What "listening" is all about

However, if the psychic structure and the affective family support of the young person are not able to withstand or contain such states, the consumption of alcohol and/or drugs that society and peer groups offer them serves to alleviate the discomfort and find some moments of relief.

As we said before, the core of the problem is not the substances, but what happens to that young person who cannot find other ways to elaborate and solve the conflicts and processes he/she is going through. It is necessary to elucidate what the drug is for and why he/she cannot find another way to deal with the obstacles he/she faces.

Although not every adolescent who uses or tries drugs or alcohol becomes addicted, many can become so. Also, prolonged treatment is not always necessary; a few interviews with a professional can clarify the situation. In many cases a frank approach by those in a parental role may be enough to help them find a path that will give them more elements to resolve the crisis.

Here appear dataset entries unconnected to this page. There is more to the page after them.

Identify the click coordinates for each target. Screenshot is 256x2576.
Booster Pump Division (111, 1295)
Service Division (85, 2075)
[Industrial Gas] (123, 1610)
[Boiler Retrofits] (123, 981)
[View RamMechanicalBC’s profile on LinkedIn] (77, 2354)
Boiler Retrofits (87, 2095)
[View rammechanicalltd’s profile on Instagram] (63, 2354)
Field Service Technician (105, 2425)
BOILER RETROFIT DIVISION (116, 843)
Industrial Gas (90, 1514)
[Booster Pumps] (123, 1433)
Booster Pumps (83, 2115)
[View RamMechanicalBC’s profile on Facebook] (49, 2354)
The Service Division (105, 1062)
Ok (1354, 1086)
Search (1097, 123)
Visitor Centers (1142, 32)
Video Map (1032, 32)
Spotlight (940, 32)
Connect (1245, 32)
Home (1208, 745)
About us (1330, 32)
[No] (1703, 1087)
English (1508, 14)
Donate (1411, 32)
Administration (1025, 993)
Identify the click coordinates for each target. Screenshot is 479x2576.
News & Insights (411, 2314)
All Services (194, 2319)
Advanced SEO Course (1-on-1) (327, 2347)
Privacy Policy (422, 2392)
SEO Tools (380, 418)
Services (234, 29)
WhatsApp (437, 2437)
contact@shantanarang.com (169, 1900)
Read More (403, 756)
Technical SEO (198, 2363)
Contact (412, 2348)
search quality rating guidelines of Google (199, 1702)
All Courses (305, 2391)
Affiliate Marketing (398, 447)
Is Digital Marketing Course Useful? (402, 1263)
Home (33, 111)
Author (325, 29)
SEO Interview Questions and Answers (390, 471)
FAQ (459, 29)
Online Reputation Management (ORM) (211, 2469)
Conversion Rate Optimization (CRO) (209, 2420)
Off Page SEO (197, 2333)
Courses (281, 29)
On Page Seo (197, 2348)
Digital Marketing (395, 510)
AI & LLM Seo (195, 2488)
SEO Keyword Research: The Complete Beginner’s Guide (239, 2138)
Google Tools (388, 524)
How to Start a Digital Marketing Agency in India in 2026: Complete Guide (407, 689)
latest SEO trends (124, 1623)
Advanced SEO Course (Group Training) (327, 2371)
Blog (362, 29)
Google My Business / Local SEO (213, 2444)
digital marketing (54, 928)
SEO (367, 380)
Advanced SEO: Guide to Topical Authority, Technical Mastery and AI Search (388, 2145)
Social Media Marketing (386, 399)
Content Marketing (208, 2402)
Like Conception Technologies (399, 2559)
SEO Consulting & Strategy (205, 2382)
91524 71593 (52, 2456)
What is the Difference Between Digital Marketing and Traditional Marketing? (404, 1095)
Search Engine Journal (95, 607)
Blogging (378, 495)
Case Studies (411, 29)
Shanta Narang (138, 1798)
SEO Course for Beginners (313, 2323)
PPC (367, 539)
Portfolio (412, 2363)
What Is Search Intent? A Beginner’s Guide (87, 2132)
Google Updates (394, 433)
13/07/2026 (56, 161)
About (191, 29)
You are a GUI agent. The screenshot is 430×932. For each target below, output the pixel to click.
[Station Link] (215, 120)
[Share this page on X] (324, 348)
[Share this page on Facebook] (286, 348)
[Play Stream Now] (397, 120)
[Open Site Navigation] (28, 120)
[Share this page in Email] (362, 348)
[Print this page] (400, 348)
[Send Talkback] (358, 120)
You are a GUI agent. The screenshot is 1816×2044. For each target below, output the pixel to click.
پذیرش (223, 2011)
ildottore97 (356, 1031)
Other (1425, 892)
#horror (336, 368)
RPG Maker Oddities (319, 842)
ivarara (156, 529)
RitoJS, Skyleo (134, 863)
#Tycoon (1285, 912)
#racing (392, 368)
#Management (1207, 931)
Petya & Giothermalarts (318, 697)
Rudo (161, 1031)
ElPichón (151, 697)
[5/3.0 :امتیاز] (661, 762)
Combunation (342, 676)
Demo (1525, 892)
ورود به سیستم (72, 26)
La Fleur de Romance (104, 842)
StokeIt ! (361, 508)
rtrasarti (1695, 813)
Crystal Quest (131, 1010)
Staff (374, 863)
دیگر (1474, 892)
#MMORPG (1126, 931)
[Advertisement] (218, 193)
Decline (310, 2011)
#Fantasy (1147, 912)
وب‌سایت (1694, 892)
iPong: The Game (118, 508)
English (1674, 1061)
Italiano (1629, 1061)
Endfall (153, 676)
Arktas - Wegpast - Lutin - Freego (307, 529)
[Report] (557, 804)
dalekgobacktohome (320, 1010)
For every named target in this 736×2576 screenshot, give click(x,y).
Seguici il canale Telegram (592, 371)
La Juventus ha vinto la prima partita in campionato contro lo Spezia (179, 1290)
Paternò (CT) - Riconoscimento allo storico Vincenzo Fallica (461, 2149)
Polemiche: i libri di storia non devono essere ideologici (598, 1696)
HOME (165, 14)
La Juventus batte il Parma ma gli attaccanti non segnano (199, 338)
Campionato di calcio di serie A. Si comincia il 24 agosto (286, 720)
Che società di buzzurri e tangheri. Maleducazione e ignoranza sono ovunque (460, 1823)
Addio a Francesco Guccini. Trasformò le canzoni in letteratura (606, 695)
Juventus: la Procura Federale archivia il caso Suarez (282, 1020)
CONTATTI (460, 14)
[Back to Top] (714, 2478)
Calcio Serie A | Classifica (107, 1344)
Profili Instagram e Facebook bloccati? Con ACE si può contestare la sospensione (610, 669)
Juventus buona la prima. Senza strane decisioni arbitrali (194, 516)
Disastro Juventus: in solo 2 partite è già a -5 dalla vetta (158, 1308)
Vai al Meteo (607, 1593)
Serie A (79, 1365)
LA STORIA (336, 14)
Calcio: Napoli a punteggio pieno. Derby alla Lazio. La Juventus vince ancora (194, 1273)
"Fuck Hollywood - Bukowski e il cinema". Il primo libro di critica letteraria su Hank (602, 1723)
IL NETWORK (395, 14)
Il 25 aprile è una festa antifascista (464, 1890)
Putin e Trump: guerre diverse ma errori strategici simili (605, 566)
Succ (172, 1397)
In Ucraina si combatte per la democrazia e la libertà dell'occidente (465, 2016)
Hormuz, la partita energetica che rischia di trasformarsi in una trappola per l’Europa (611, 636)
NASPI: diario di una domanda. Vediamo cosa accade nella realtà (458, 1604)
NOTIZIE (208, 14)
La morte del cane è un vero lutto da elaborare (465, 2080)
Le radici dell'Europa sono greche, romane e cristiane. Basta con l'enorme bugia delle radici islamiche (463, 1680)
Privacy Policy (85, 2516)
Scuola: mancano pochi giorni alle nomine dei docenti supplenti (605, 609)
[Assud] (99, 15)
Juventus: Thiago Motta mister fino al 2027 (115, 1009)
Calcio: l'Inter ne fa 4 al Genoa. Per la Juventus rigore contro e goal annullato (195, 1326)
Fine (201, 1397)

Parents of teenagers and young adults often ask how to know if their child is "on drugs". The answer is not simple; but certainly, one of the ways to answer it is to listen to them. Adolescents - and not only adolescents - are better able to talk about any subject with those who "know" how to listen. Certain attitudes block the possibility of communication and are incompatible with a genuine willingness to listen. When you judge, advise or lecture excessively, or criticize and ridicule, or disregard or take lightly their opinions, or there are major contradictions between what you say and what you do, you are placing obstacles in the bond with your children. "Listening" is not only about not interrupting while the other person is talking, but also about trying to understand what he/she is telling us and what he/she wants to tell us.